Given instruction 1 – Quote the passage on novenas from "Saturday, 3 June" up to and including "days before Christmas.".

Document text –
• • •

Saturday, 3 June 2017

7th Sunday of Easter Year A 2017

Catholics are, in general, regarded as less of being Christian than being superstitious. According to 1 Tim 2:5, there is only one mediator between God and Man and He is Jesus Christ. And Catholics do not seem to grasp that because the contour of their religious horizon is outlined by so many devotions. We pray through Mary and on top of that, we also go through the saints. Furthermore, what is this preoccupation with novenas?

There are so many novenas and the one distinguishing mark about them is the figure of nine. For example, the Simbang Gabi, a novena much loved by the Filipinos and takes place nine days before Christmas.

According to the Catholic Encyclopaedia, "the simplest explanation of the Christmas novena is the nine months of Christ in the womb. But for every novena of preparation, as also for every novena of prayer, not only the best explanation but also the best model and example was given by Christ Himself to the Church in the first Pentecost novena. He Himself expressly exhorted the Apostles to make this preparation. And when the young Church had faithfully persevered for nine full days in it, the Holy Ghost came as the precious fruit of this first Christian novena for the feast of the establishment and foundation of the Church".

• • •

Dataset records –

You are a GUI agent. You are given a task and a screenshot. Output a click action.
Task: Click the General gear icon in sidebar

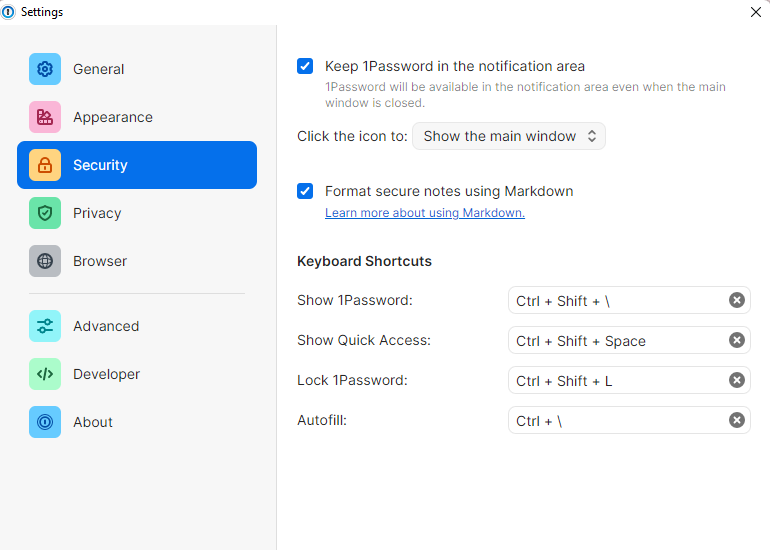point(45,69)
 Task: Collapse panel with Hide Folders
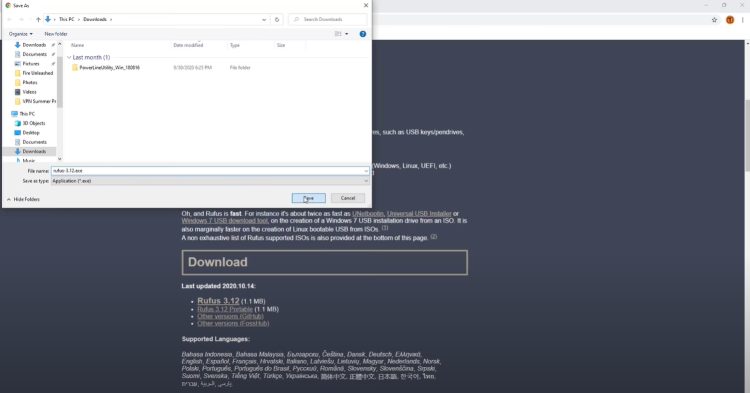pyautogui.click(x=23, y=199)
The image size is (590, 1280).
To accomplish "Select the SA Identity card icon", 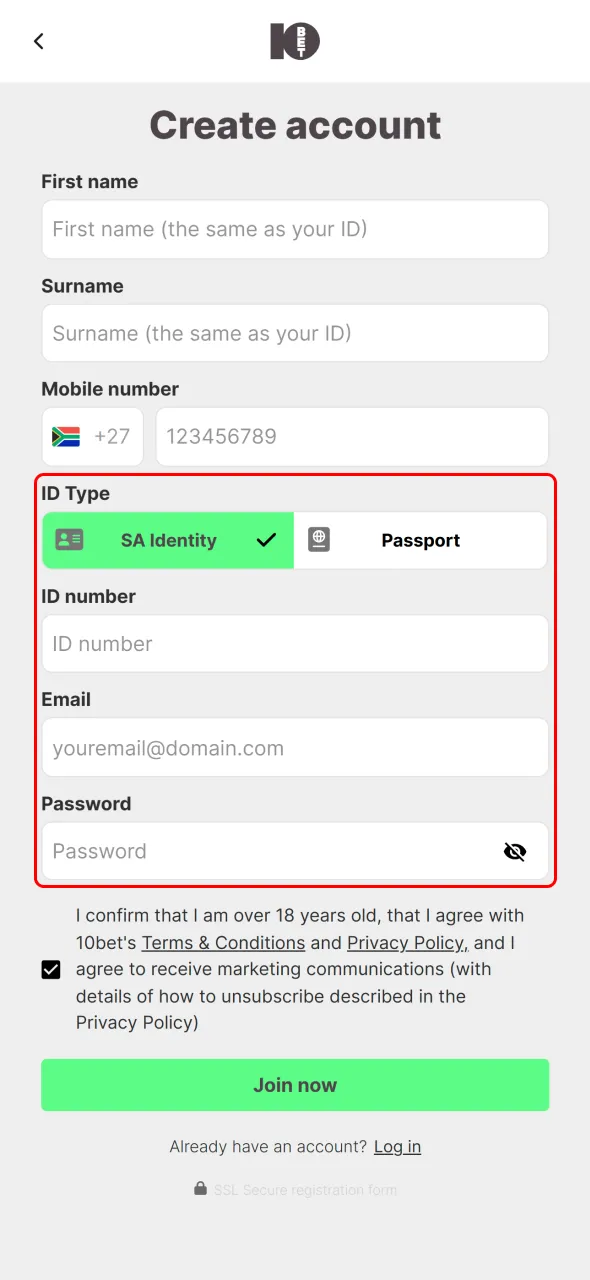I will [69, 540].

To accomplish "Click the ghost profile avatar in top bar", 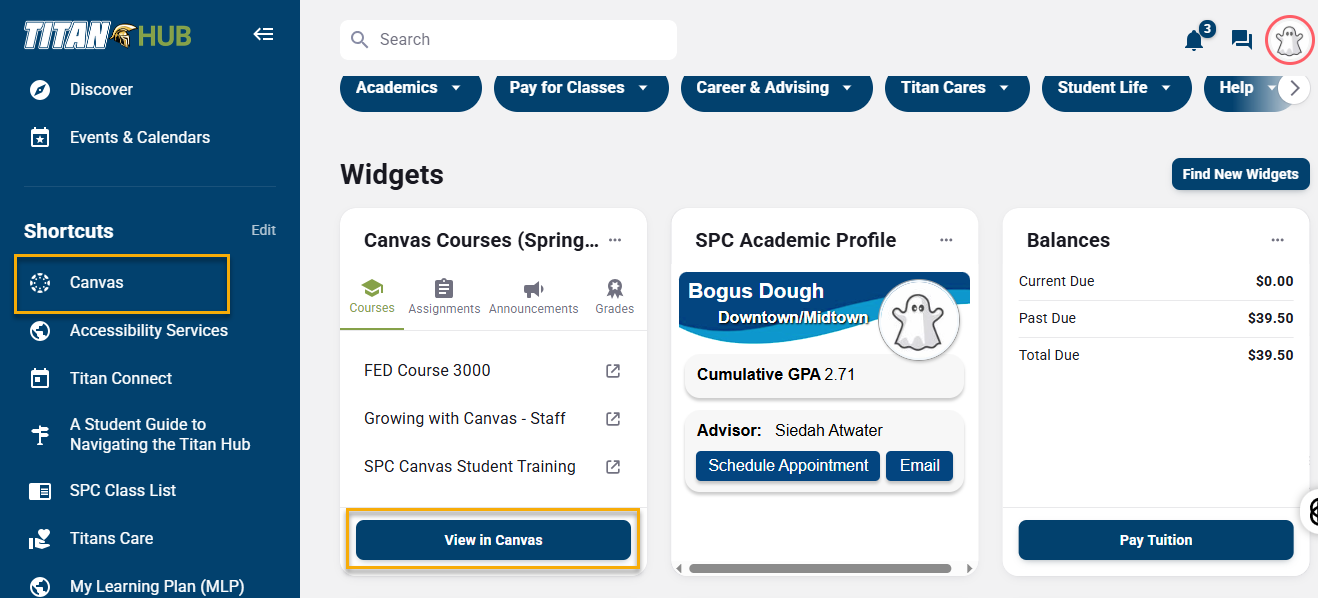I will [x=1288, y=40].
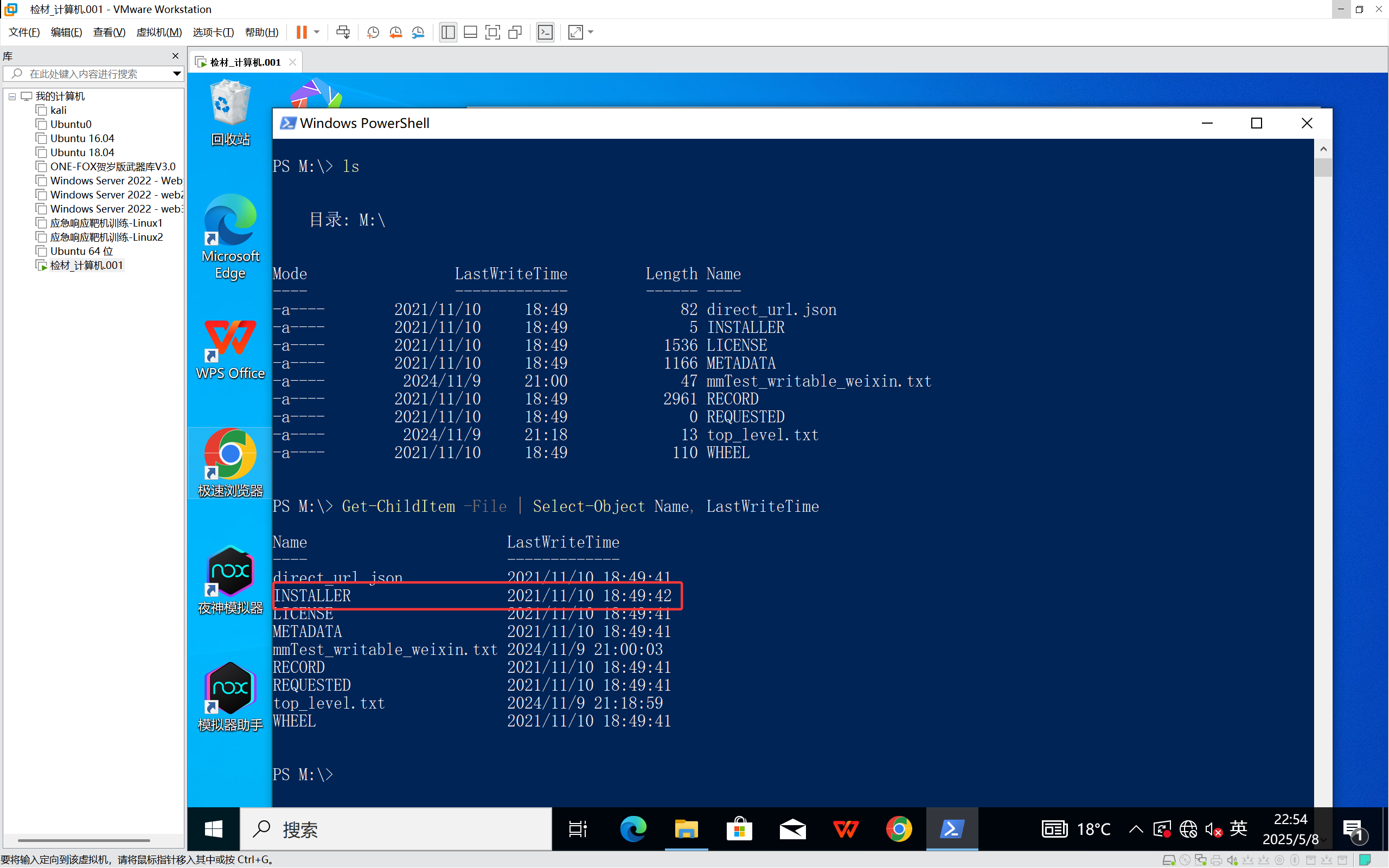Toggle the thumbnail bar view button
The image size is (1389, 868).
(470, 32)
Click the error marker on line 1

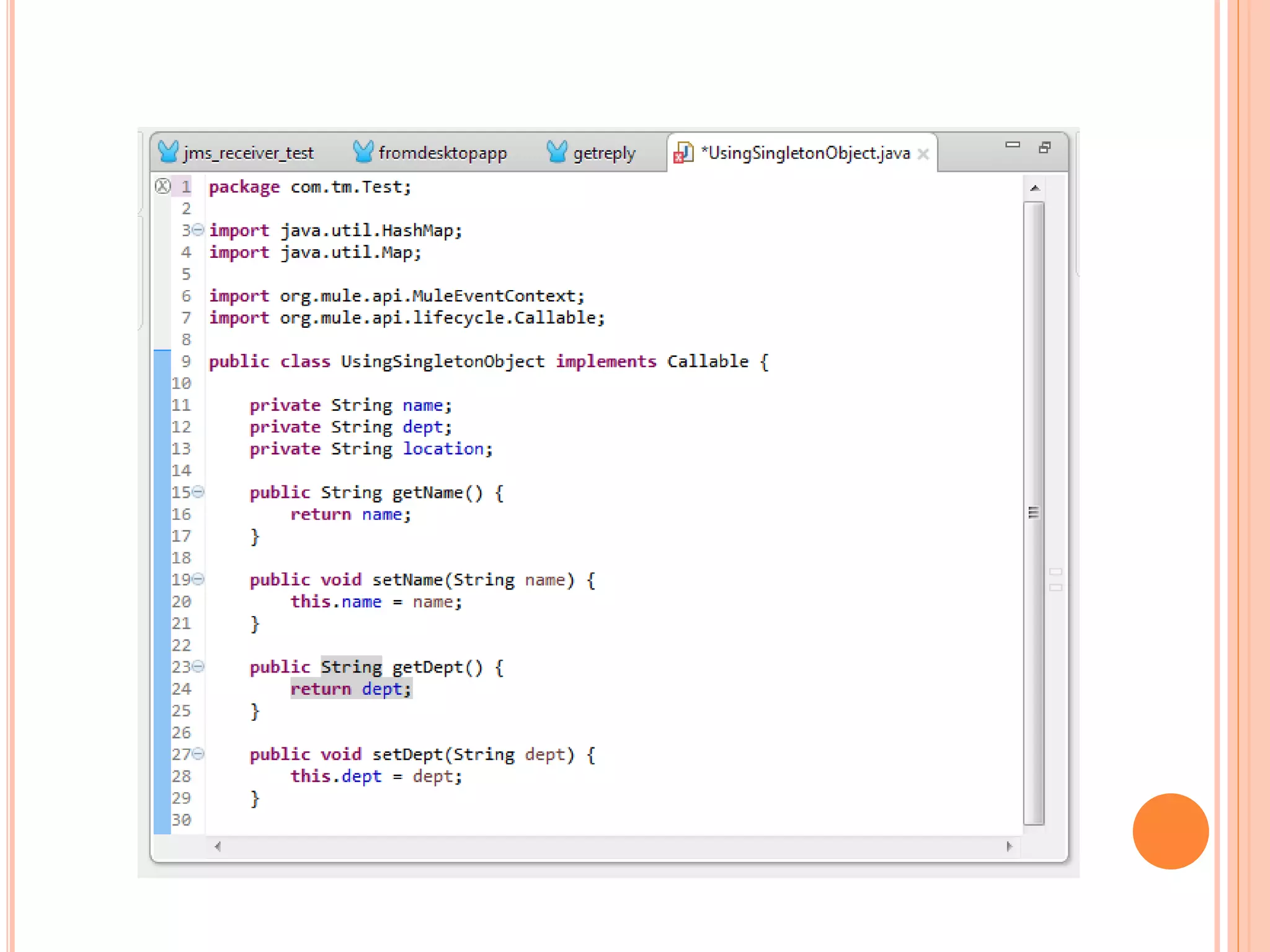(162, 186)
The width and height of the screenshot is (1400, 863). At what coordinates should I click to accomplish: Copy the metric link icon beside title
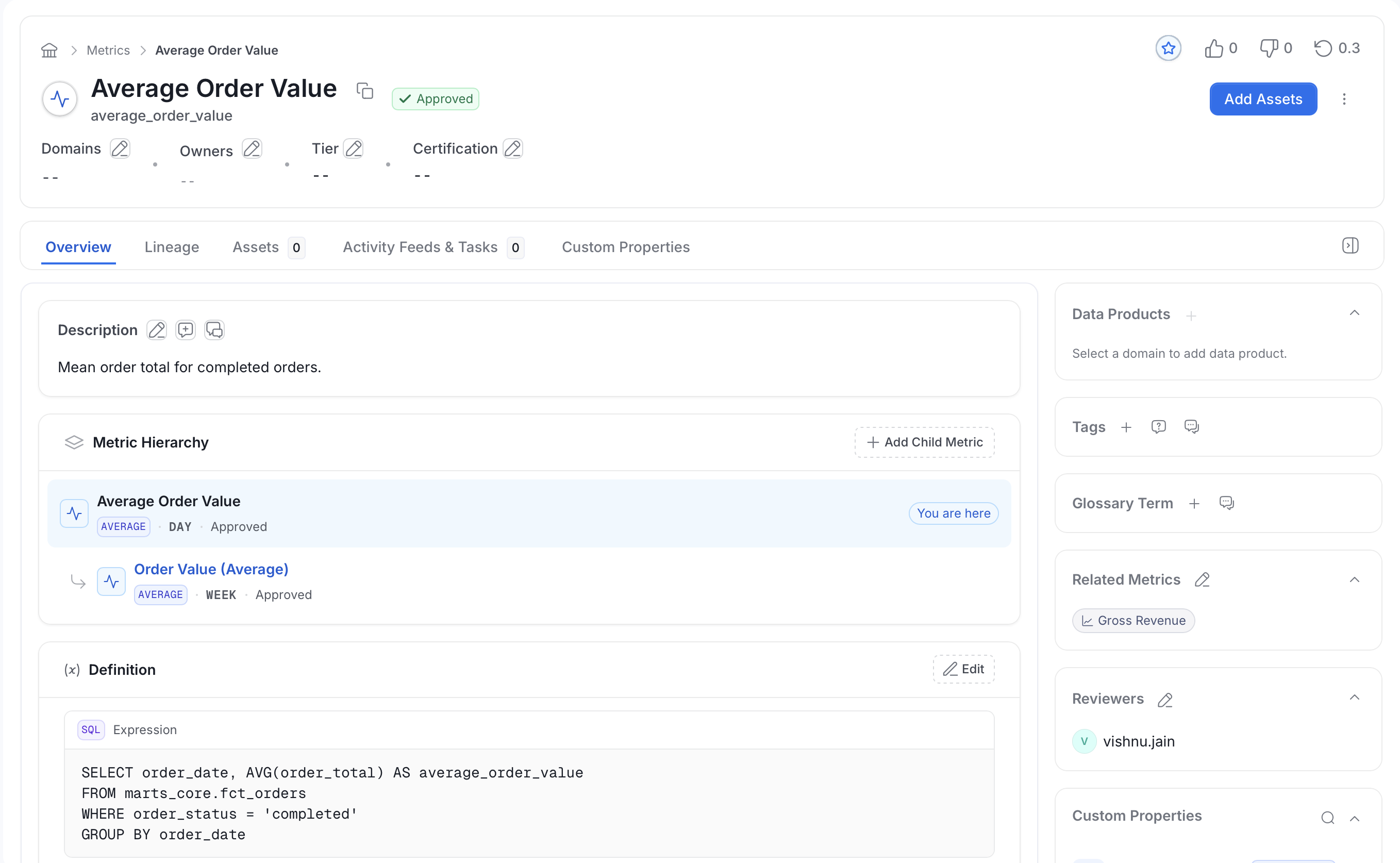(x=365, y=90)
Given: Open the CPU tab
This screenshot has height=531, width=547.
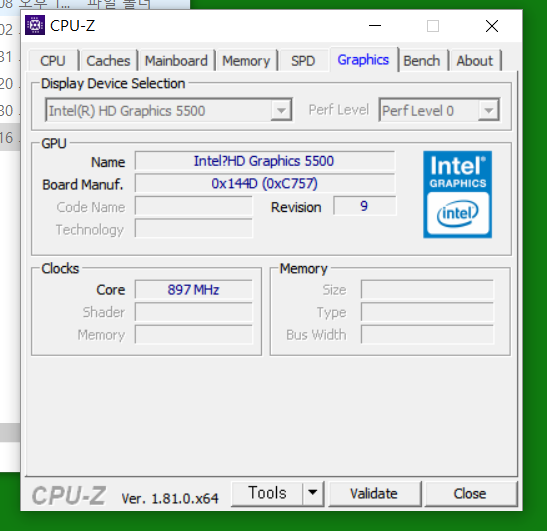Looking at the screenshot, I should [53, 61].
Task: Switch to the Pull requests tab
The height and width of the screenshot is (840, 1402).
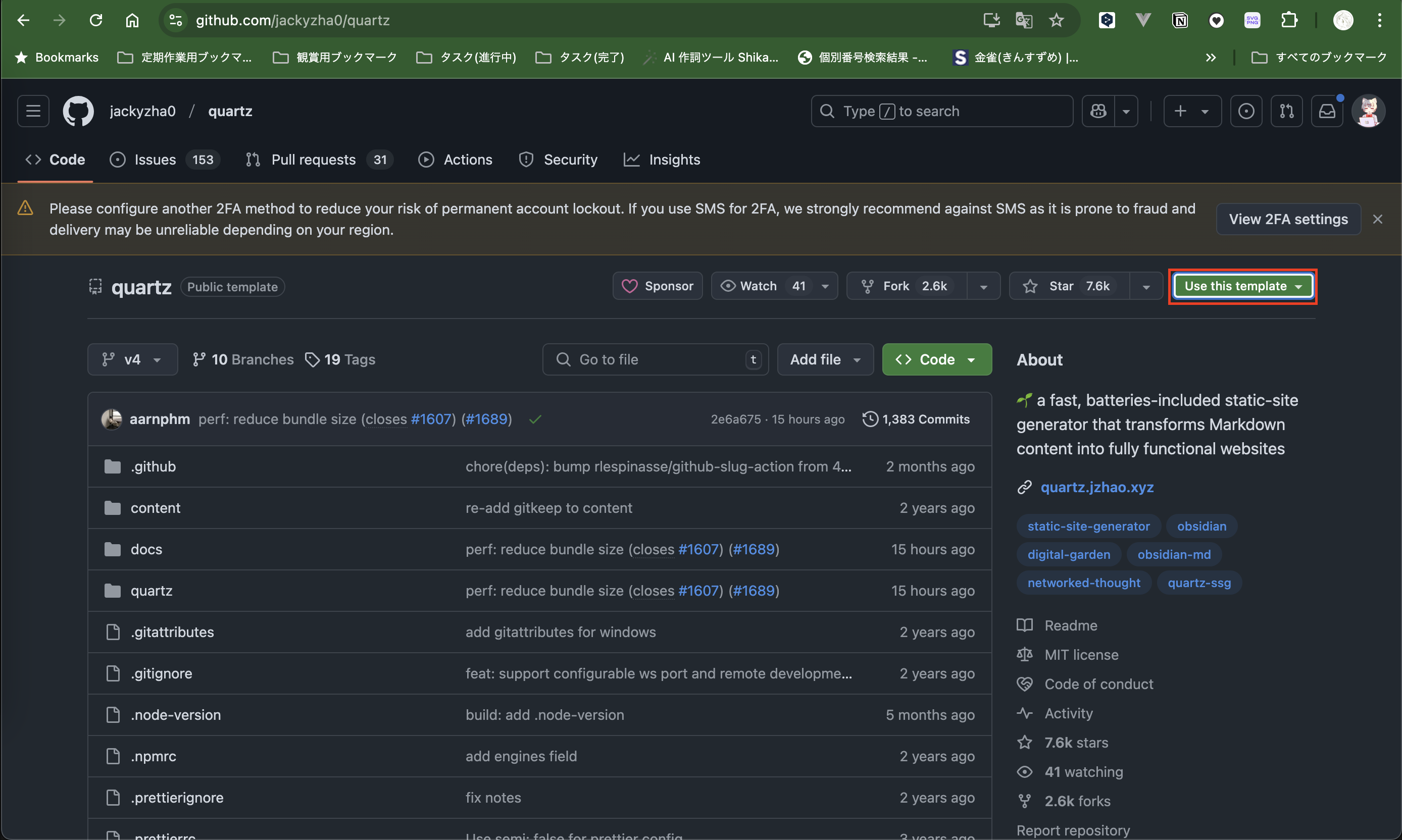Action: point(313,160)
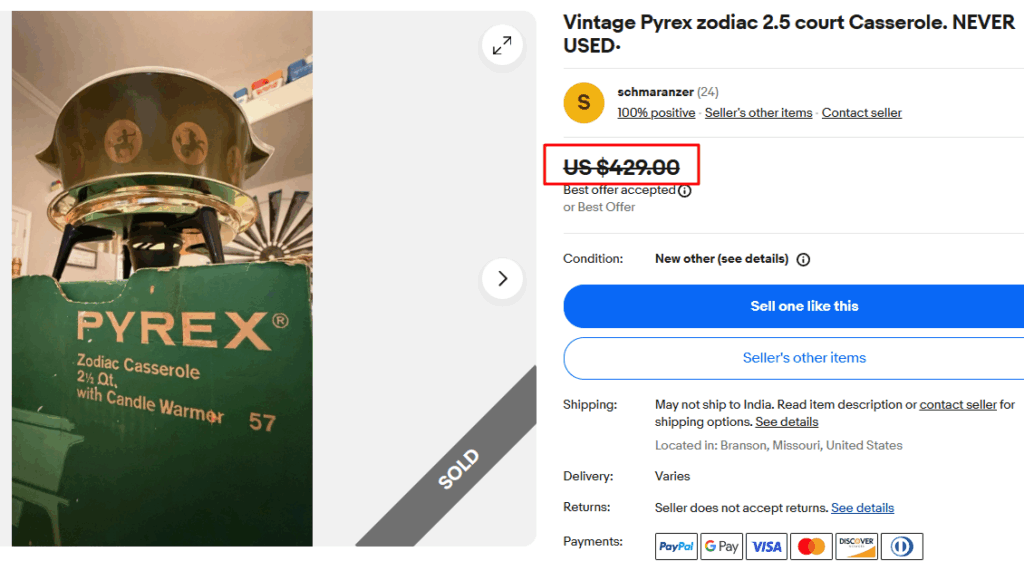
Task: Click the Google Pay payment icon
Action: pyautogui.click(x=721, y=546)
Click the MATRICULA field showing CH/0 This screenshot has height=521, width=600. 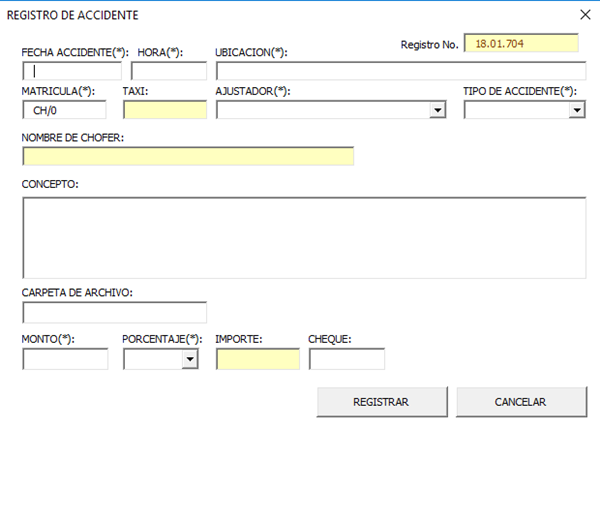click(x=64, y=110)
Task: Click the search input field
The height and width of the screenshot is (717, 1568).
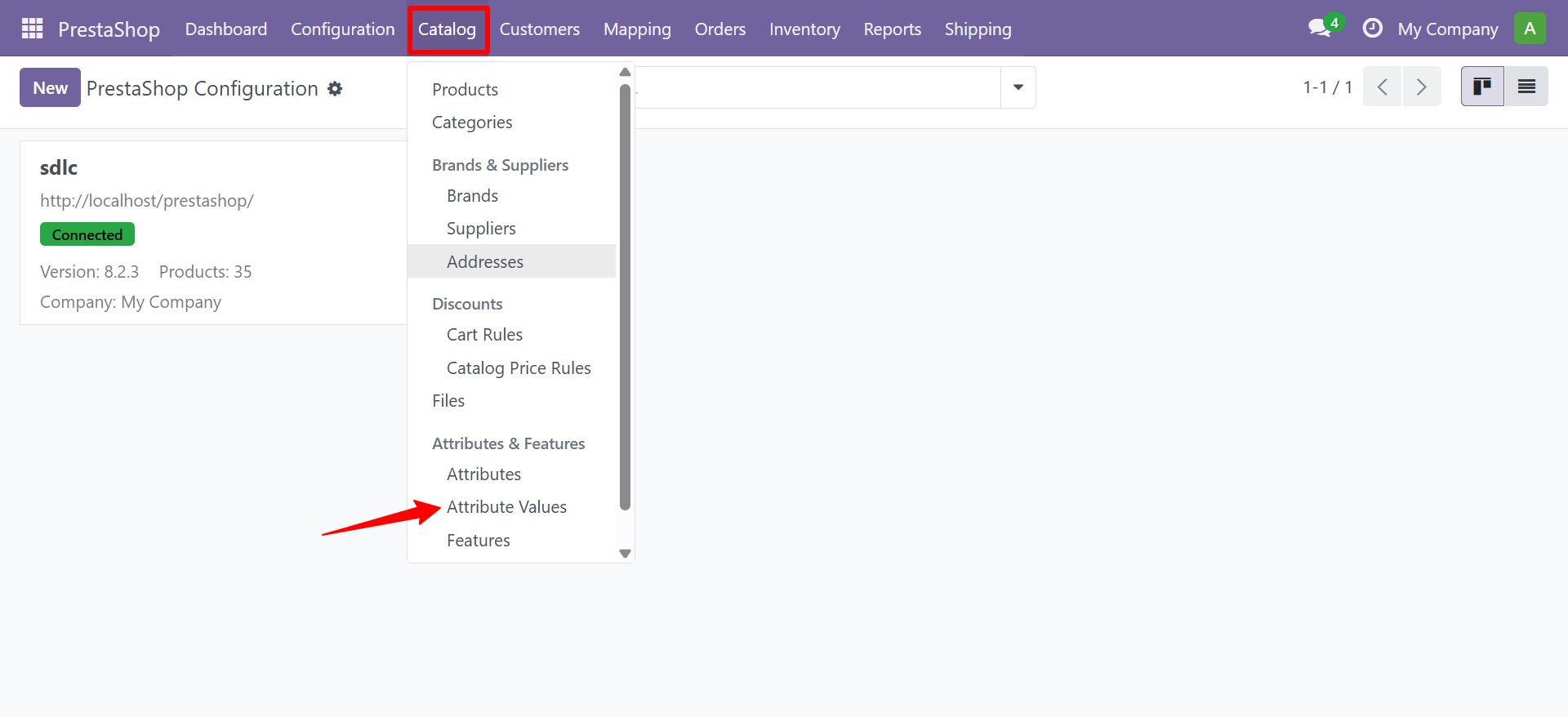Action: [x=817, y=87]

• • •

Given instruction 2 – Rewrite the rows from the line with "Click the error marker on line 1" up to and including the line with "Looking at the screenshot, I should [53, 61].", changing "CPU tab" to "Memory tab" and leaving everything else as it is. Give only those lines, without the pictures.

Full output 1 –
Saturday, 3 June 2017

7th Sunday of Easter Year A 2017

Catholics are, in general, regarded as less of being Christian than being superstitious. According to 1 Tim 2:5, there is only one mediator between God and Man and He is Jesus Christ. And Catholics do not seem to grasp that because the contour of their religious horizon is outlined by so many devotions. We pray through Mary and on top of that, we also go through the saints. Furthermore, what is this preoccupation with novenas?

There are so many novenas and the one distinguishing mark about them is the figure of nine. For example, the Simbang Gabi, a novena much loved by the Filipinos and takes place nine days before Christmas.

Full output 2 –
Click the error marker on line 1

(162, 186)
The width and height of the screenshot is (1400, 863). At what coordinates should I click to accomplish: Copy the metric link icon beside title
(x=365, y=90)
Given: Open the Memory tab
This screenshot has height=531, width=547.
Looking at the screenshot, I should [53, 61].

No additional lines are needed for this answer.